Max Weber sat at the breakfast table in their first Heidelberg apartment, Hauptstrasse 73. Late winter, 1904. An uncertain night of troubled sleep, had been up late writing, happy to be at it again after so many insufferable years, but anxious, each fitful dream, every exhausted morning, every restless worry could be the beginning of another plunge into darkness, every ordinary fluctuation of mood, common irritation an ominous foreboding, every hope– things had been going well, he’d taken on the co-editorship with Edgar Jaffé, after much discussion and hesitation, of the Archiv für Sozialwissenschaft und Sozialpolitik, a position that did not require constant attention, that gave him the freedom to work as he was able– every hope could be a cruel deception.
Marianne brought in the morning post, took a chair beside him and watched– something interested her beyond normal solicitation.
“A letter from Hugo Münsterberg at Harvard.”
He leans over his tea cup and spreads out the envelopes with his fingertips, the one from the United States right on top. “So there is.”
“Well?”
Looks up from his inspection of the mail. “Well what, my Little One?”
“Aren’t you going to open it? I’m always interested in hearing from Hugo.”
“As am I. I suppose I will open it.” Leans back into the chair, picks up a piece of toast and begins a deliberate application of butter, then marmalade. “This bread smells wonderful.”
“Max! Please.”
“Ah, yes. The letter.” Wipes his fingers on his napkin, picks it up, examines the stamps, smiling askance at Marianne, removes the contents, unfolds and smooths it out, reads.
She begins to fiddle with the plate and fork before her, observes the smile broaden across his face. “What does he have to say?”
“You are the curious child this morning. It is very interesting: he is inviting me to America to give a lecture at the Universal Exposition in Saint Louis.”
Looks at him, uncertain. “That’s great news. Don’t you think.”
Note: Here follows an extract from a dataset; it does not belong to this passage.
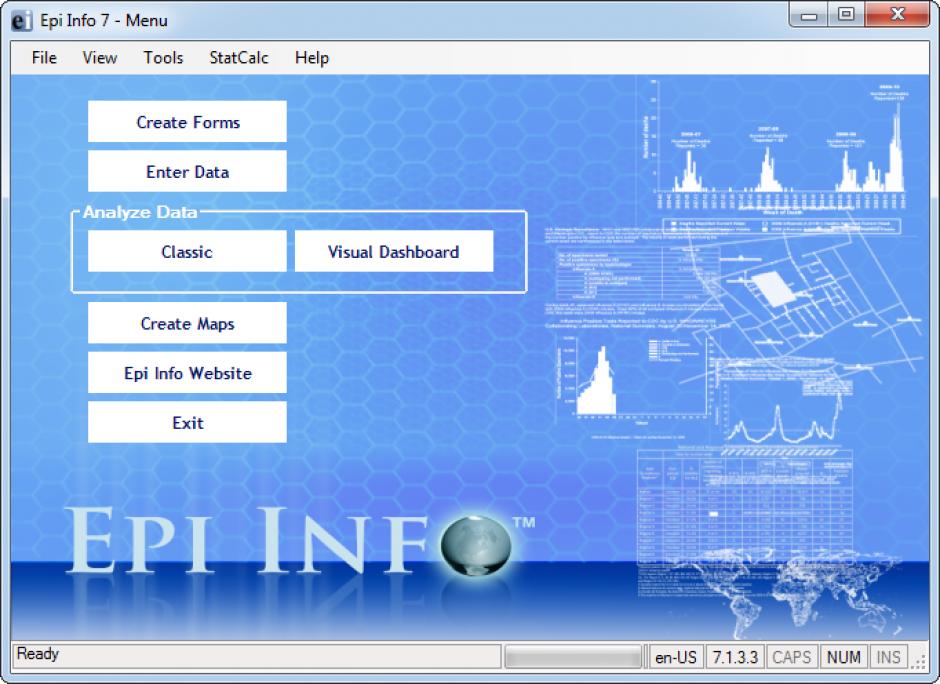Launch the Visual Dashboard
Screen dimensions: 940x684
click(x=393, y=252)
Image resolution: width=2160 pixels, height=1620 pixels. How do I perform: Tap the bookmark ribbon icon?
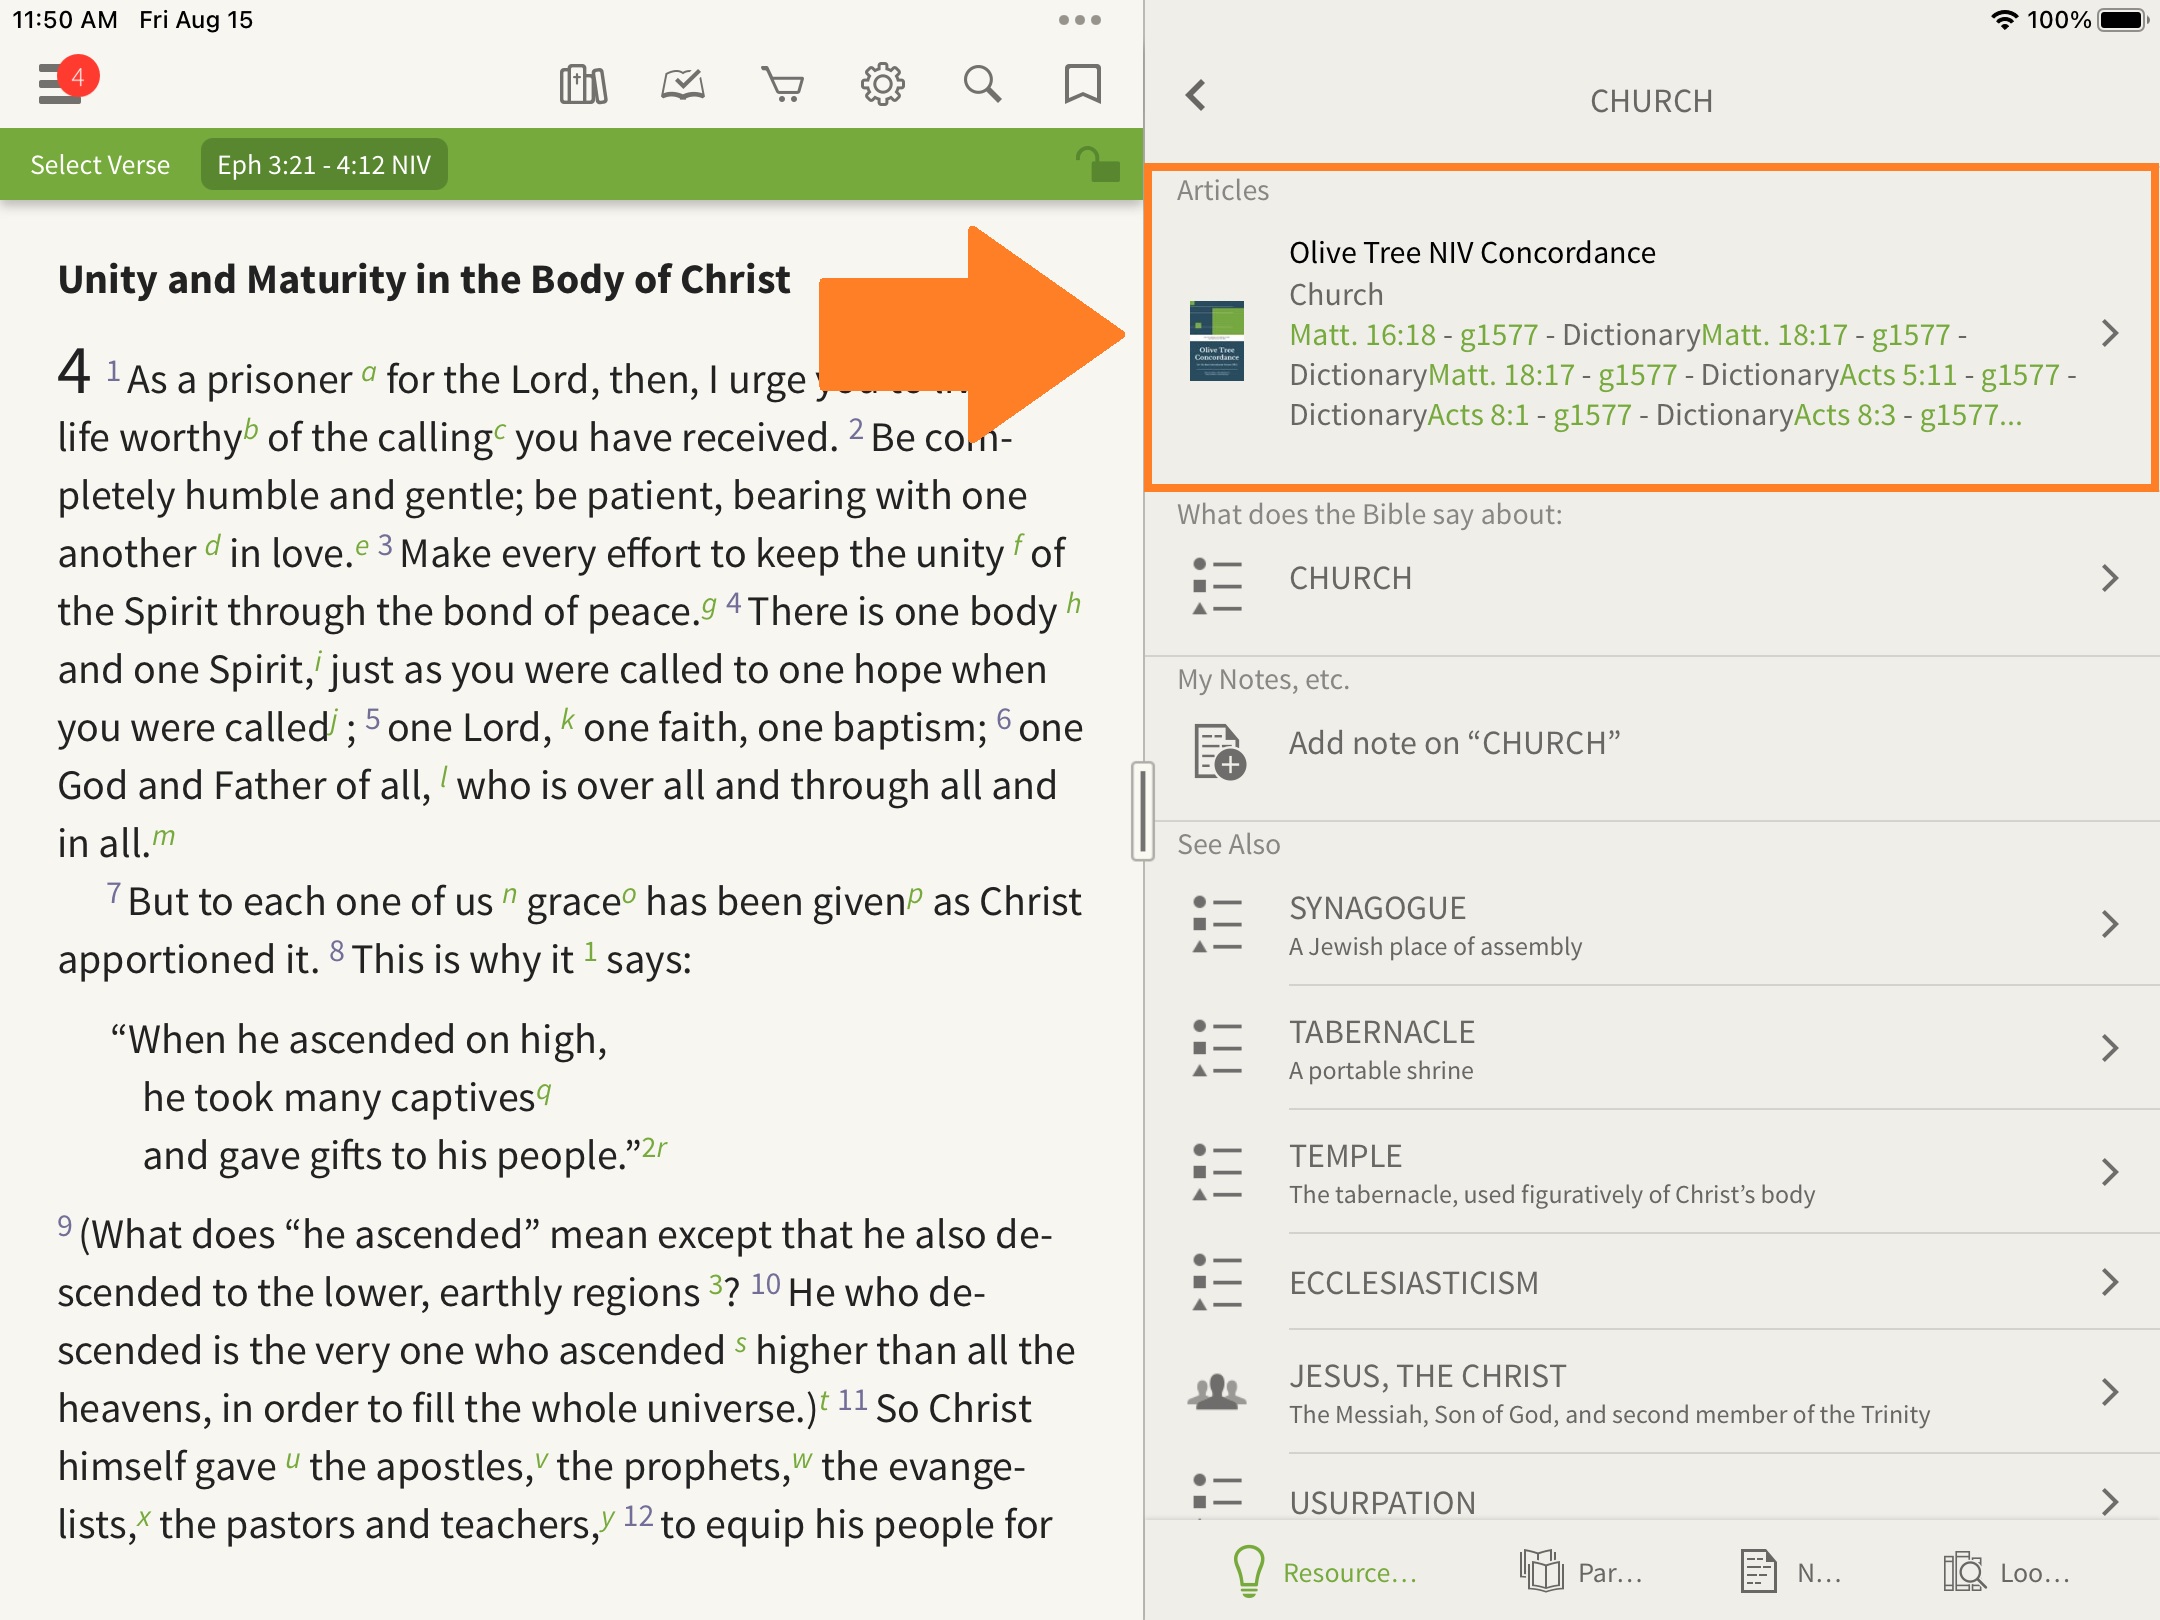1082,85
His smile is more rigid. “The honorarium is quite generous.” Folds the letter, returns it to the envelope. “There are several subjects I would be interested to expound upon at such a prestigious venue.” Takes up the interrupted application of marmalade. “And what a marvelous opportunity to see the new world. I’ve always wanted to go ever since Pa… ever since I heard from Henry Villard about their Great Northern Railroad trip from Minneapolis to Portland back 1883. Paul Göhre and I had planned to attend the Chicago World’s Fair in ‘93, but unfortunately the romantic entanglement, my unexpected engagement to you intervened.” Stops. Still holding the toast above the plate, knife poised, eyes unfocused beyond the far edge of the table. “It could be an inopportune time to leave: your grandfather is very ill. It could damage our chances of a large inheritance if we were out of the country when he died.”
She looks down, rubs her forehead, contemplates the tea in her cup. “I don’t think it would. Carl David is worried enough about my future, married to an invalid
ne’er-do-well like he thinks you are. He would not punish me more.”
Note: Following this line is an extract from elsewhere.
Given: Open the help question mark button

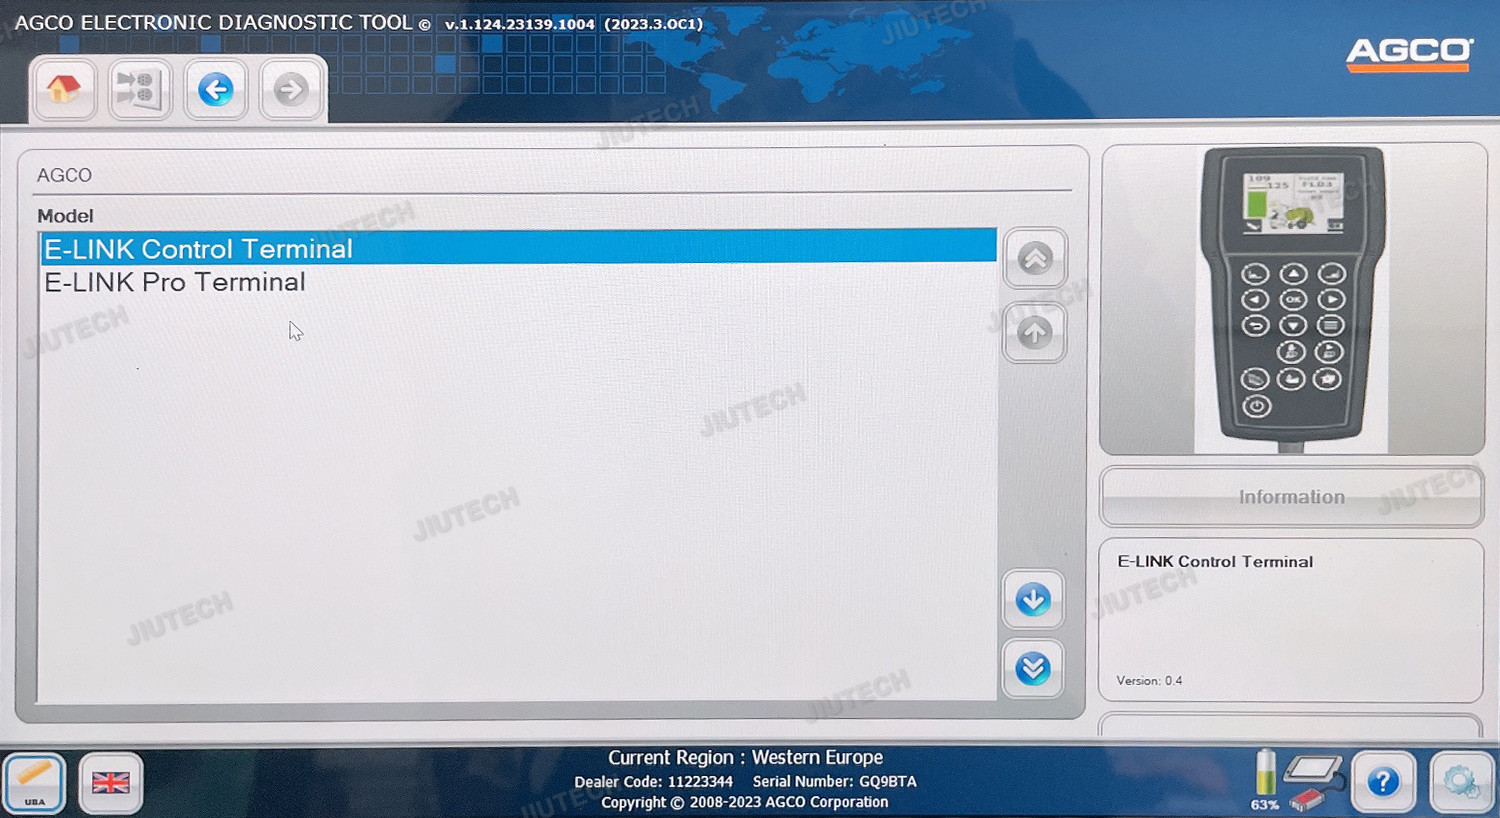Looking at the screenshot, I should pyautogui.click(x=1383, y=782).
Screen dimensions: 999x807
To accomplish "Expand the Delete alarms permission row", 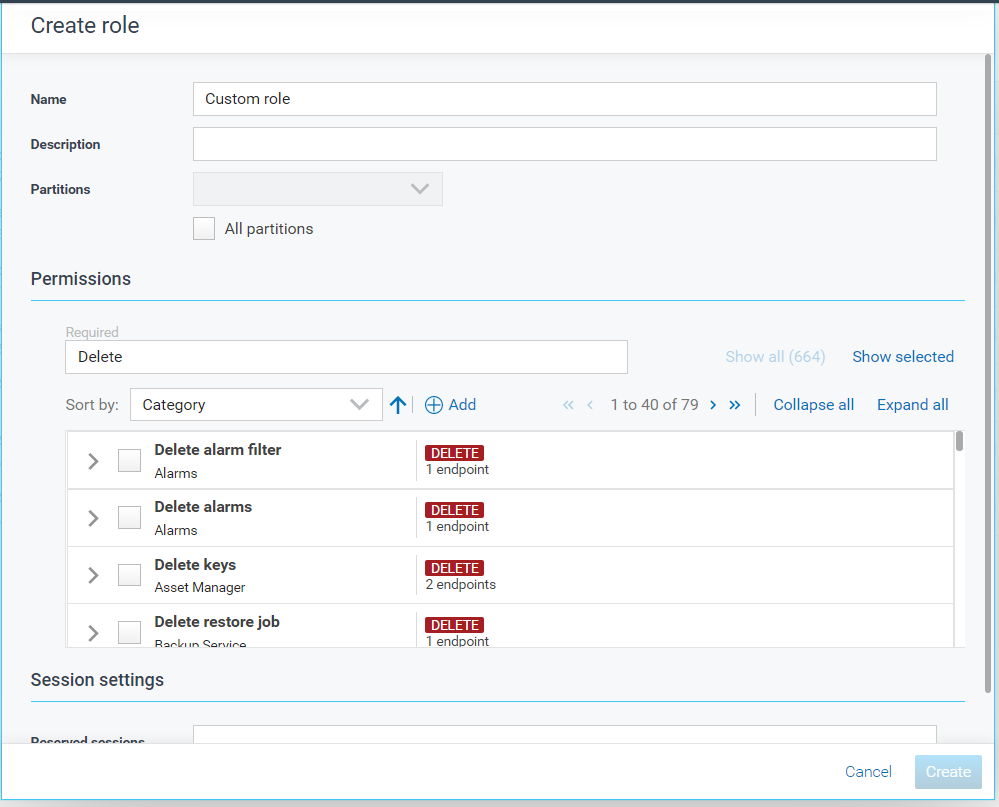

Smiles, picks up the envelope, taps the edge on the table top. “Am I up to it? Would my demon allow it?”
She reaches out, places a hand at the crux of his elbow. “Max, you have been doing well: you’ve written three important essays for the Archiv. This is something you cannot pass up. Besides, travel has always been the best anodyne.”
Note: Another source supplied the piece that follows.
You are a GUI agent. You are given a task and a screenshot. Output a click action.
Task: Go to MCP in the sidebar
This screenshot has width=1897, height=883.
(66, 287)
“I can only contemplate it if you come along to look after me.”
“I suppose I could work it in among my lectures and administrative work.”
The last traces of land have fallen beyond the eastern horizon, salt air rushes over them at the stern rail watching the wake churn, the loom of Southampton linger in the clouds. After the third day at sea, he knows he has done the right thing– all residue of a past life, all memory of depression and madness, all possibility of a future different from this suspended, unbound present are washed away.
An endless cycle of epicurean abundance– breakfast, mid-morning coffee, dinner, afternoon tea, supper, snack and long conversations among colleagues and wives, speculations, debates fluent from one glass of port, snifter of brandy, jigger of gin to the next, drawn deep into the night within the constant rise and fall, pitch and yaw of the bar, discussions of every possible process and function of a social-political-philosophical world that now seems to exist only as an entertaining theoretical construct of the mind. Then the cabin, low-rumbling mechanical pulses trembling through the hull, the berth, wind, rushing water, dreamless sleep.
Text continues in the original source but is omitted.